Quickly skimmed some comments:
It doesn't matter how many police you have on the streets. Crime will happen. There will be victims. Often the only source of evidence available is CCTV (Yes, CCTV has been accepted in court on numerous occasions for sufficiency - in Scotland you need two witnesses to an offence if there is no admission - CCTV is accepted as the second witness) and more frustratingly, often the -only- possible source of evidence would have been CCTV had there been any.
Unless you have a cop on every street corner, which the taxpayer would never stand for (because the gubberment isn't going to make cuts elsewhere to fund that project), you simply couldn't stop outdoor crime.
For the guy that made the comment about putting cameras indoors to catch domestic abuse, that's just a stupid comment made by someone with no strong argument against it. Well done.
Ultimately, and here's the gib - if controlled properly, with the appropriate systems in place, there quite simply is nothing wrong with having CCTV on every street corner. It's an acknowledge fact that if you live in a big city you get caught on dozens of cameras every day, but a fair few are not suitable for evidence in court, so if you do get a punch to the face, then that crappy system in the local kebab shop isn't going to help you anyway and I've dealt with victims of crime who expressed anguish NOT that the police weren't there to prevent it, but that there wasn't CCTV available to catch it happening and identify the perpetrator.
I'd love to have 50 cops on my shift every day. We'd do a power of good and really stick it into the skulls operating in our area. As it is, I run with about maybe 8 covering a huge area of a major city.
Besides, CCTV can provide conclusive evidence that a crime has happened. Everything else is based on witness statements or other productions of evidence. These can, for the most part, all be argued away. a Defence solicitor will fucking destroy a victim in the witness box to make them break and fuck up their story.
Can't do that with a video.
So rant all you like about privacy, then lets discuss it again when you're a victim of crime and CCTV would have got you justice. It's a different story from the victims, that's for sure.
"
Nothing that I say or send is anything that I really want to hide.
"
Even if your life is so featureless and boring that there is nothing you do or say that you would want to keep private, please acknowledge that many other people live far different (but completely law-abiding) lives. Personally, I do not want strangers listening to or reading every exchange between my S.O. and myself - and that's not because anything discussed is against the law.
In addition, it is well within the realm of possibility that our government may criminalise or regard as suspicious or undesirable some activity or other than is perfectly acceptable today.
"I'm a cop in Scotland"
Do you not think that without a drastic slashing of number of cops then maybe we might not need so many cameras?
Also, there is the small question of cheap booze and 'happy' hours . . .
You are merely regarding trying to handle the consequences of poor government, which does nothing to deal with the initial problems.
(I realise that for many years the police have been objecting to severe cuts and that any police union is not supposed to strike -- you are just being given a shovel and told to move the shit from A to B)
I'm a cop in Scotland and I feel every street should have a camera
I can see where you're coming from, but as far as I've been informed, victims very much prefer not to become victims first.
Cameras do absolutely nothing to prevent crime, as proven by numerous studies, at best they help with clearing up a crime.
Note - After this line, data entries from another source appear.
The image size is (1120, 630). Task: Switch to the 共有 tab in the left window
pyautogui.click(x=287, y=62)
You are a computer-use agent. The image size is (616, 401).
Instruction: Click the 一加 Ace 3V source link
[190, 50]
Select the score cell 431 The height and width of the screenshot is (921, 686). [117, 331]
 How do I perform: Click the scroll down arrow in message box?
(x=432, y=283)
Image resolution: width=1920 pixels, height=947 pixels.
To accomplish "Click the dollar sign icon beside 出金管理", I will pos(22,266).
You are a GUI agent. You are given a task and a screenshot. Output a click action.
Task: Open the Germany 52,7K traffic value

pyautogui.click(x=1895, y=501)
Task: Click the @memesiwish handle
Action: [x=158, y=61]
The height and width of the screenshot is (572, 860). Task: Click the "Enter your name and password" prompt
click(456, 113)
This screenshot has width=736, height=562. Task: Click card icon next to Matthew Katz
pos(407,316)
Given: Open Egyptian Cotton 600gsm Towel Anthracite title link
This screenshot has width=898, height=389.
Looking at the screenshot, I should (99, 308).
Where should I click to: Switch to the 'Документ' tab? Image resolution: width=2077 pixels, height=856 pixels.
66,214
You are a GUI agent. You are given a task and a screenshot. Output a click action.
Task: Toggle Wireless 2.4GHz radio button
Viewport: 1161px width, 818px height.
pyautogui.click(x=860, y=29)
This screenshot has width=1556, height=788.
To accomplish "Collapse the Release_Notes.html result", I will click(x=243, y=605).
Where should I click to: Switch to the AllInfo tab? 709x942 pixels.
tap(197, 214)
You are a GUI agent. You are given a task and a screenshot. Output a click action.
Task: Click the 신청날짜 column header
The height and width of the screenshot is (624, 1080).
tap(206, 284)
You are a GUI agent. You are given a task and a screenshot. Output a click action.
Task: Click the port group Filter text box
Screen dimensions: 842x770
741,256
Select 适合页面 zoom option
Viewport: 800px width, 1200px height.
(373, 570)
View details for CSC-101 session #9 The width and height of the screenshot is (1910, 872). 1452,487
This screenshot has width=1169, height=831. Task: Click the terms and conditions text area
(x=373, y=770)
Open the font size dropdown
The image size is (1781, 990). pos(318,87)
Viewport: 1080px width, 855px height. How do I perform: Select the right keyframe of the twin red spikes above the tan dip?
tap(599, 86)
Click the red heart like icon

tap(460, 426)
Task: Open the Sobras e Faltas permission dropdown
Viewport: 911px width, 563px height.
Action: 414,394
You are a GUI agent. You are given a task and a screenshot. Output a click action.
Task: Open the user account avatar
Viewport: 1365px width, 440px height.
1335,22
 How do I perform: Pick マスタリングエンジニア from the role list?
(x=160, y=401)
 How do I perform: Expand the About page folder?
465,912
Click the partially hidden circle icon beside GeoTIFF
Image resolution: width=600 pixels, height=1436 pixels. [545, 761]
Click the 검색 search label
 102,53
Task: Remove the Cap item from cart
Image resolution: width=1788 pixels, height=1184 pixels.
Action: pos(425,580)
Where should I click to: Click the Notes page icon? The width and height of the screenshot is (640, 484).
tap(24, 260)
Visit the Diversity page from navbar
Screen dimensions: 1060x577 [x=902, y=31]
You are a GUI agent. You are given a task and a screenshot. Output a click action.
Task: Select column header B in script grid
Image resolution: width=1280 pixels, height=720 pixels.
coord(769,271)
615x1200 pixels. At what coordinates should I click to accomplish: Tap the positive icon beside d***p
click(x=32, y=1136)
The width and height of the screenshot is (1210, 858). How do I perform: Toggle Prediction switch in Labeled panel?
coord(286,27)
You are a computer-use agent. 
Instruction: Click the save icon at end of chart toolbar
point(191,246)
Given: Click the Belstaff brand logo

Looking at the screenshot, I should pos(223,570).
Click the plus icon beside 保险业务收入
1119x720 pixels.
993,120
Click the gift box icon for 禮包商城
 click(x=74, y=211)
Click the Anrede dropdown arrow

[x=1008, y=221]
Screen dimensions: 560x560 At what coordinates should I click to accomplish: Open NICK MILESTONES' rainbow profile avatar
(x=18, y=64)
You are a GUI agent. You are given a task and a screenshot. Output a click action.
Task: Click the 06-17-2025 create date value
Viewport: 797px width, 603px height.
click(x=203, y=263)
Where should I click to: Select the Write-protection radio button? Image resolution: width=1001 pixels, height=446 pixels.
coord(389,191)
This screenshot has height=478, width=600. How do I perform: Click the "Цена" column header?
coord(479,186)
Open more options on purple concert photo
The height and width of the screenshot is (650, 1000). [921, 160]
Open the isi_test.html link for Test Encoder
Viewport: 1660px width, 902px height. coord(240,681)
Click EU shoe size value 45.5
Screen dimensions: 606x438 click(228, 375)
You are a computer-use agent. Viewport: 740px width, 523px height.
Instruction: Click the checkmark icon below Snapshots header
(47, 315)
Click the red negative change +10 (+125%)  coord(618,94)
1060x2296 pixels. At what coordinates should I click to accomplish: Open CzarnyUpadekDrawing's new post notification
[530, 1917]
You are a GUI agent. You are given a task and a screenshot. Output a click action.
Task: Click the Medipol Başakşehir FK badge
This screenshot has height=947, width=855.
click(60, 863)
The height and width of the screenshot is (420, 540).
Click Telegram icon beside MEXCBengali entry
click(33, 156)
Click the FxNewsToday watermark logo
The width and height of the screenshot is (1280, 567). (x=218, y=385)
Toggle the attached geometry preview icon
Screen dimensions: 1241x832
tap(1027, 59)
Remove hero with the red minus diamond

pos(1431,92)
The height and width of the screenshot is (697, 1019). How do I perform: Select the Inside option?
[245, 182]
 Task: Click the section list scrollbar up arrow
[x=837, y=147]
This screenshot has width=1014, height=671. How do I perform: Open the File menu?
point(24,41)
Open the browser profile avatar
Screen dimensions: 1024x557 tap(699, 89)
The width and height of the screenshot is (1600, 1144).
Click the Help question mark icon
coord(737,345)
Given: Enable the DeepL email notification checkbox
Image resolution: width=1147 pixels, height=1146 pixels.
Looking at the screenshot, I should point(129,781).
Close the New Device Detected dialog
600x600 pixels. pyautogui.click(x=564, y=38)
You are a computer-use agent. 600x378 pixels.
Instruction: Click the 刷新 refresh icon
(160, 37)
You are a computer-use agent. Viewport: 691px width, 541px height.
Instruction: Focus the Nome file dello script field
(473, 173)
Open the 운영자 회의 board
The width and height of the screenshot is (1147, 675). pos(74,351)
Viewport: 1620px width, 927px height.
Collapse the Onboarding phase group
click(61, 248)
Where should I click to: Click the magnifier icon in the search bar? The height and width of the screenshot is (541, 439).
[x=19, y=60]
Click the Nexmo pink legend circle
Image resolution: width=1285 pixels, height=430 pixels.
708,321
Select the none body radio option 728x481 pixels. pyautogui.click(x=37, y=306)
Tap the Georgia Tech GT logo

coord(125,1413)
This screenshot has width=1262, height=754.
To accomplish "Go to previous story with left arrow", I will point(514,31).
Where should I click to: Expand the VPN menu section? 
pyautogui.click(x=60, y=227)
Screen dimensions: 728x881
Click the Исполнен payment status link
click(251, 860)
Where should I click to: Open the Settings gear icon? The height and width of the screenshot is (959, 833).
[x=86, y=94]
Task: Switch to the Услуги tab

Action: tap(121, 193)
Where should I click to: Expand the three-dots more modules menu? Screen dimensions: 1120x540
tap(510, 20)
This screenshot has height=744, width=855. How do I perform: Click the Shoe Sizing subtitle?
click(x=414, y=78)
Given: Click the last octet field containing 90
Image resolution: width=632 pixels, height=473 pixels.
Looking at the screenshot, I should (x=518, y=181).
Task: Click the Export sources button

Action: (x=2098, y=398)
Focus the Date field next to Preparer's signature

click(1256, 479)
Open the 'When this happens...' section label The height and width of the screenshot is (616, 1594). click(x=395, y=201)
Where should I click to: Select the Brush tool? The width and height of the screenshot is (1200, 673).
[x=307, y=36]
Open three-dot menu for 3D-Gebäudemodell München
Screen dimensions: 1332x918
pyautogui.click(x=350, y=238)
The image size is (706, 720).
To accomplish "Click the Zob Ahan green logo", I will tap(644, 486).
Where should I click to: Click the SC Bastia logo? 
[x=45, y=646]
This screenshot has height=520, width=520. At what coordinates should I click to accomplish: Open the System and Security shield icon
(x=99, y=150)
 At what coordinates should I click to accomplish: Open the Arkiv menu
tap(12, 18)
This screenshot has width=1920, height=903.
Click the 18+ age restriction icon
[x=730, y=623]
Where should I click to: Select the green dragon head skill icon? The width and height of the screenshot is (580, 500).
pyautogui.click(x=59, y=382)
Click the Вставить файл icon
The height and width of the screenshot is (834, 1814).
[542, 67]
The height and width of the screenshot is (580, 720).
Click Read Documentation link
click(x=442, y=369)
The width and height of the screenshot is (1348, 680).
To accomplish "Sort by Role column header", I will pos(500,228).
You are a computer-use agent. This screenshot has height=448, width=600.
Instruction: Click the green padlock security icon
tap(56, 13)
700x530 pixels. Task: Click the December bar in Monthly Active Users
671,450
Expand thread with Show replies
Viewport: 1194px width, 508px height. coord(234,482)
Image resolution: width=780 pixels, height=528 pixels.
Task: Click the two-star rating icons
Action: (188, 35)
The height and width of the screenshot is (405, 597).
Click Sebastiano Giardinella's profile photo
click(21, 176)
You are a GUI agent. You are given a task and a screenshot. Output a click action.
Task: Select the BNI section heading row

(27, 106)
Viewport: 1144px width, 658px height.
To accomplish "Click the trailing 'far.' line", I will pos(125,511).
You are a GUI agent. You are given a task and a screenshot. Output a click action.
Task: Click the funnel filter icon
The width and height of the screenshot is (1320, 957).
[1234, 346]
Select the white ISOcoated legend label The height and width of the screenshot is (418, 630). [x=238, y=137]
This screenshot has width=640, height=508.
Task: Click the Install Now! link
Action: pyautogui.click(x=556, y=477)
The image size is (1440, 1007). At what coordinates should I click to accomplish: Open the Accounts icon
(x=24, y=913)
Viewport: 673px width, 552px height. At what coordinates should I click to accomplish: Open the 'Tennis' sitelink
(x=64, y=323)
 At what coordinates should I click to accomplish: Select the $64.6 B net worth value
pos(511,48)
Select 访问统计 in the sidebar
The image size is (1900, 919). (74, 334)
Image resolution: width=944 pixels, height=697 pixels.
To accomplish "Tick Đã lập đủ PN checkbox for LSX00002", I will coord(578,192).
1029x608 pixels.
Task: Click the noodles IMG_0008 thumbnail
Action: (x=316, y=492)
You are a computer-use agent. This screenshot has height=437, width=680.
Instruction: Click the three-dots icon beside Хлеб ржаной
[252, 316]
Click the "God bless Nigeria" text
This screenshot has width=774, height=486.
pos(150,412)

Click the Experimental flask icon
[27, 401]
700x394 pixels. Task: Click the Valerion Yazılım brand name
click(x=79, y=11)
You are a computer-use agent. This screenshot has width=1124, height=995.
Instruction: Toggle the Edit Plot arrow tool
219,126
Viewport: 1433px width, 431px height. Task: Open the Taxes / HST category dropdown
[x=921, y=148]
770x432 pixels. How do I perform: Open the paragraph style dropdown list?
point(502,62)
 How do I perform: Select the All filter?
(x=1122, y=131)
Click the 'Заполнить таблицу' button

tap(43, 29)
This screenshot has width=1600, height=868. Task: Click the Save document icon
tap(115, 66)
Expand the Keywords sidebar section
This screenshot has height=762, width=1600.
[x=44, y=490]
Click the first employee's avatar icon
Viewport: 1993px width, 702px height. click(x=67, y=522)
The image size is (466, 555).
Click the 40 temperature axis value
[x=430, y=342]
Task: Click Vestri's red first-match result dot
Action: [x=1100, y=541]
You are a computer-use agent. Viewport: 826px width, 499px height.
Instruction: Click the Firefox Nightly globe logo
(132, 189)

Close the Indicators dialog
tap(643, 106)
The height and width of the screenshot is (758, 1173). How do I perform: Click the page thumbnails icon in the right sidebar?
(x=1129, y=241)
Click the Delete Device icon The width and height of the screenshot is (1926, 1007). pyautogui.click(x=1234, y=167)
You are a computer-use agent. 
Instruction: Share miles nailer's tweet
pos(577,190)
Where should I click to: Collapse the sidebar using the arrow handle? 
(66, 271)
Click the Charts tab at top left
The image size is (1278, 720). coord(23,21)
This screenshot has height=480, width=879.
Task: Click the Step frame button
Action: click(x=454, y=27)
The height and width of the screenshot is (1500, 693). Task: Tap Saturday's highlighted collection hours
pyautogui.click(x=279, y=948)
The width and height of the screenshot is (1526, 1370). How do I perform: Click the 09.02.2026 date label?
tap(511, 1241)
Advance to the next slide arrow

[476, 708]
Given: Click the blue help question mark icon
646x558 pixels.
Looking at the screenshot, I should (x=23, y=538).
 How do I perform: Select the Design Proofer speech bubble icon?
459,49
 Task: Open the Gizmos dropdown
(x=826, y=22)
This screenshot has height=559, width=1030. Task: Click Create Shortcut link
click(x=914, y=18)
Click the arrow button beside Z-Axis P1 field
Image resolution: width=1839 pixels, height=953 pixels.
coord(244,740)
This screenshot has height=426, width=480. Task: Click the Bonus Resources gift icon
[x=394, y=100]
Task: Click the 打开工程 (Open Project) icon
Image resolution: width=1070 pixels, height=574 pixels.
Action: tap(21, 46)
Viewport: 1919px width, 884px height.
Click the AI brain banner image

Personally, I prefer not to become a statistic to start with and as far as I can tell, most rape victims and those drive to A&E with stab wounds tend to agree with the whole idea of preventing being better than getting someone convicted later. The problem that is you only focus on clear up rates.
That also explains another problem I have come across: blackmail via underage imagery. The process is: some perp installs dodgy images (typically CP) on a system, smartphone or photo stream of a person they don't like or seek to blackmail, and in the end the police gets called in. Because the law gives you a tick in the box to find a person possessing those images, that's where the investigation typically stops - you have someone you can haul into court, irrespective of how this situation came to be. Because the investigation stops right there, the actual perp who has such images is left to do it all again - but you don't care. You have your statistics. You are thus not preventing crime, only solving it and get a victim convicted instead of the perpetrator, but hey, who cares? The statistics look positively wonderful!
So yes, I can see why you like CCTV, you can do that work over a pizza sitting at your desk and look good without any risk. Potential victims would prefer you'd actually be out on the street more.
Serious question.
Has a CCTV video ever been accepted as primary evidence in a court? I know criminals will confess when they see a video, knowing it was them because they were there. It may also be useful to demonstrate the viciousness of an attack. But, has CCTV ever been accepted and overturned an otherwise solid alibi?
About 20 years ago, I had similar conversation with the top dog at a small UK company who built security cameras/recorders. He said that no compression was allowed if the recording was be entered as evidence to court. So analogue cameras, feeding VCRs. But if the suspect confesses, no need to present the recording.
Prevention is far more effective, instead of spending lots of money on CCTV and/or cop on every block, why not take that same money and put it on planned parenthood programs, teaching the parents how not to raise a criminal, educating the kids effectively about drug abuse, teaching them how it is possible to have a good living working to make your own money instead of taking someone else's at gun point, ...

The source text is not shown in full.